## DATA FOR REVIEW
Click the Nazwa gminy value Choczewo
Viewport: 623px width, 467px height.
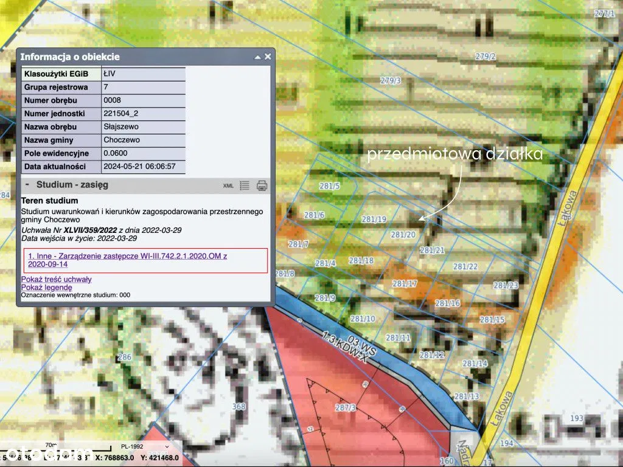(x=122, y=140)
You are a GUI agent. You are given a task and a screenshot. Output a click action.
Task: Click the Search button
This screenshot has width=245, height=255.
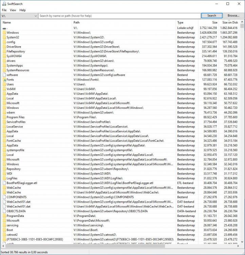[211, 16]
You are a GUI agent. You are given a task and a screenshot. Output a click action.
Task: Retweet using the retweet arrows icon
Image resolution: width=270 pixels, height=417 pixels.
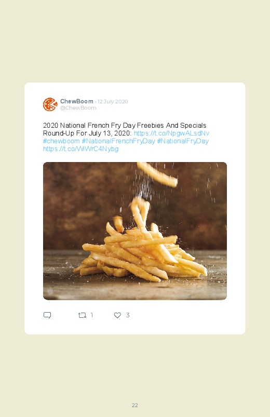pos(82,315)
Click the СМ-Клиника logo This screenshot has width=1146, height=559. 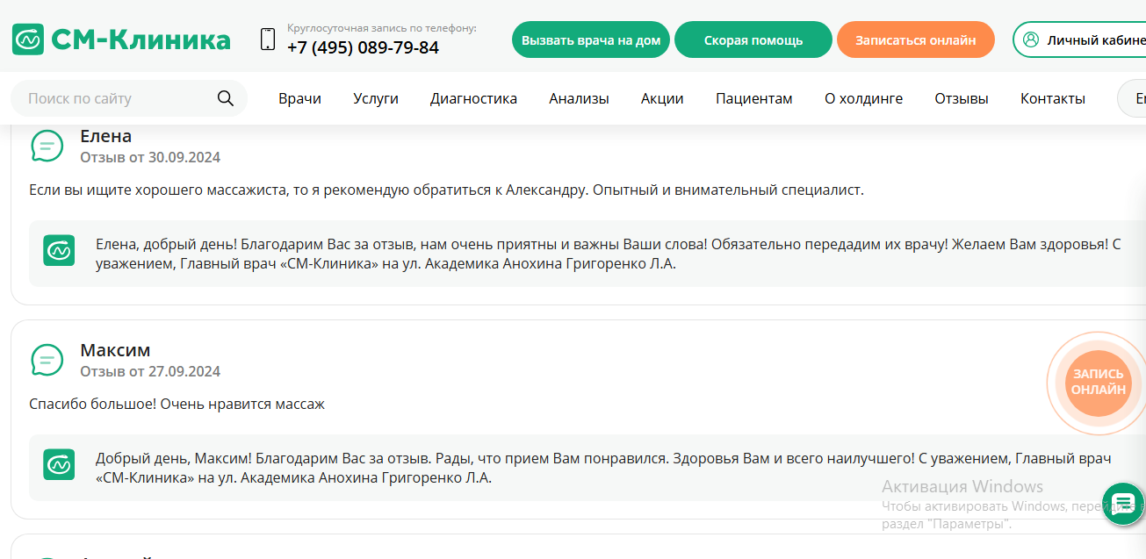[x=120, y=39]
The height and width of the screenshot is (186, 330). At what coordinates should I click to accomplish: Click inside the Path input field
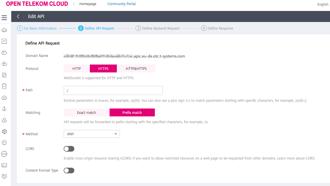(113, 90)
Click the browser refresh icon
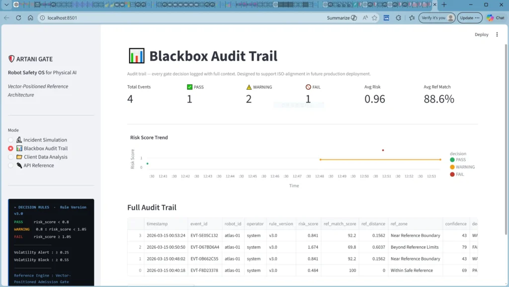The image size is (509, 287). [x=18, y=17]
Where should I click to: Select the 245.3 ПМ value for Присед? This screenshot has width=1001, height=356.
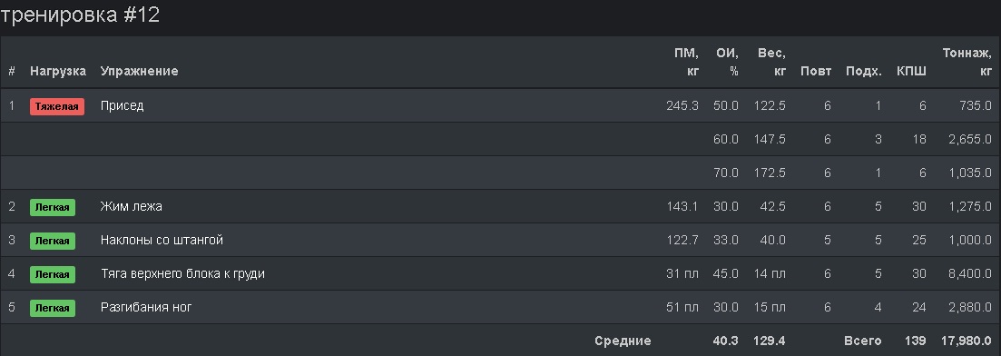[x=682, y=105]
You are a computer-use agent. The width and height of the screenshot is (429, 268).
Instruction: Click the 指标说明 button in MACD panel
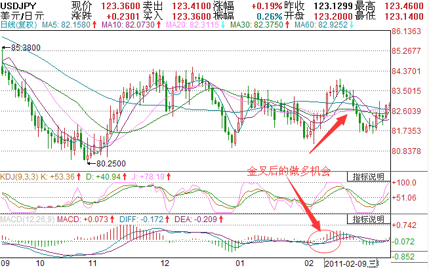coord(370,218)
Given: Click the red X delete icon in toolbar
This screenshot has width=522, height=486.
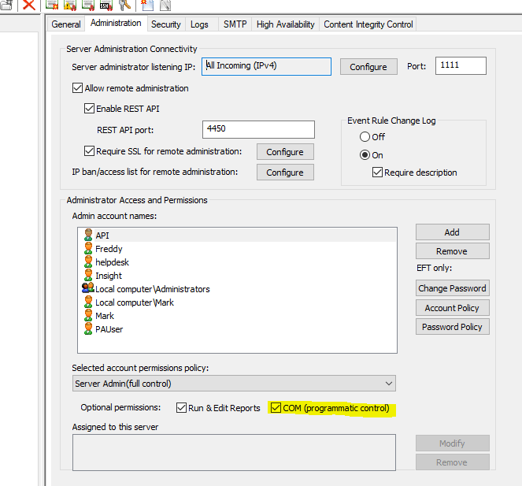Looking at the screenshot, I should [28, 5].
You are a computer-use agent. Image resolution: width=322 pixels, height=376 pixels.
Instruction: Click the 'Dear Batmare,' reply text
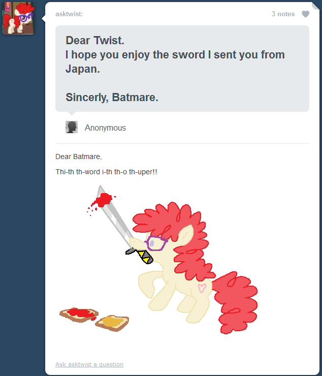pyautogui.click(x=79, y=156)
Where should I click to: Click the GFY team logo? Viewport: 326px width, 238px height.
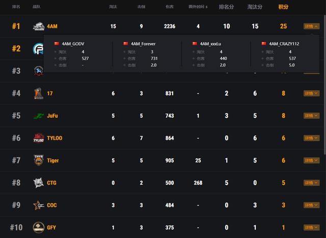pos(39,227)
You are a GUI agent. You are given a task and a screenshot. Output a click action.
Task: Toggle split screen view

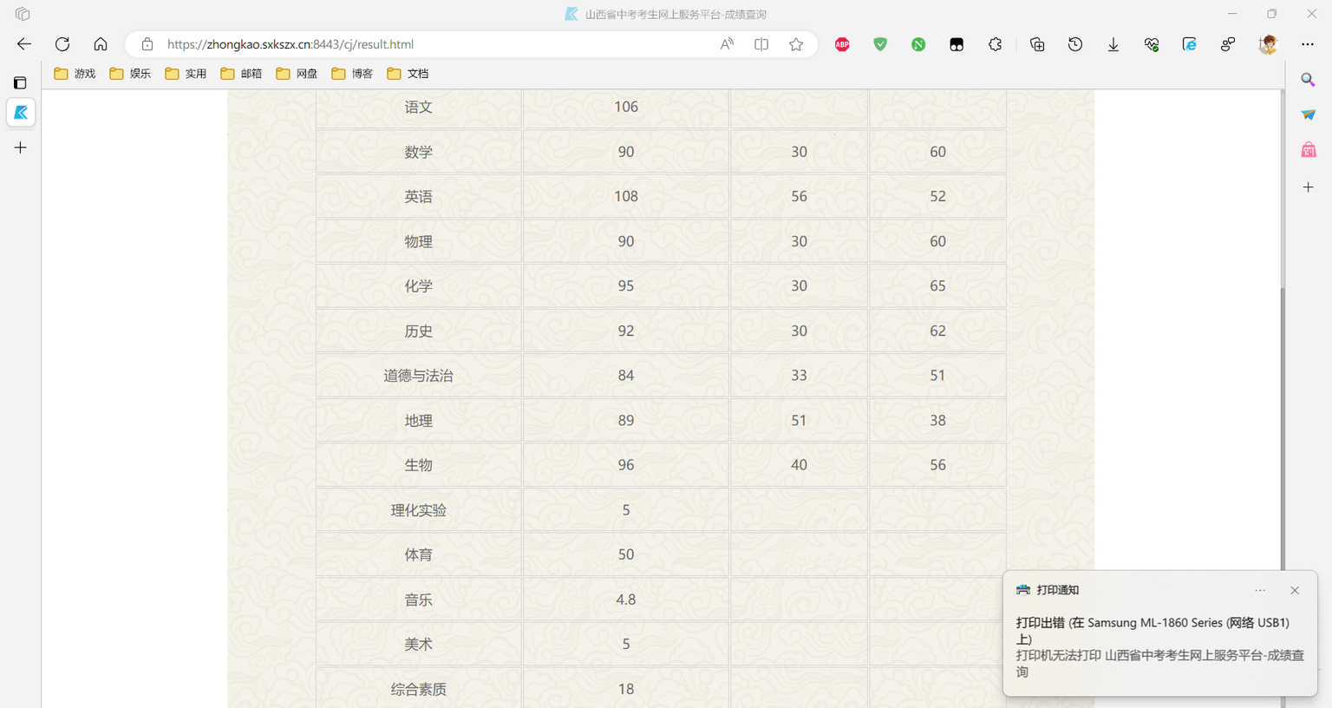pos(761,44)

## YOUR INSTRUCTIONS
Please copy exactly the lines from the one containing "You are a computer-use agent. Image" through the last line of the records above, both included, and leave out any pictures.

## RESULT OF THIS EXERCISE
You are a computer-use agent. Image resolution: width=322 pixels, height=376 pixels.
Instruction: Click the 'Dear Batmare,' reply text
pyautogui.click(x=79, y=156)
Where should I click to: Click the GFY team logo? Viewport: 326px width, 238px height.
pos(39,227)
You are a GUI agent. You are given a task and a screenshot. Output a click action.
Task: Toggle split screen view

pos(761,44)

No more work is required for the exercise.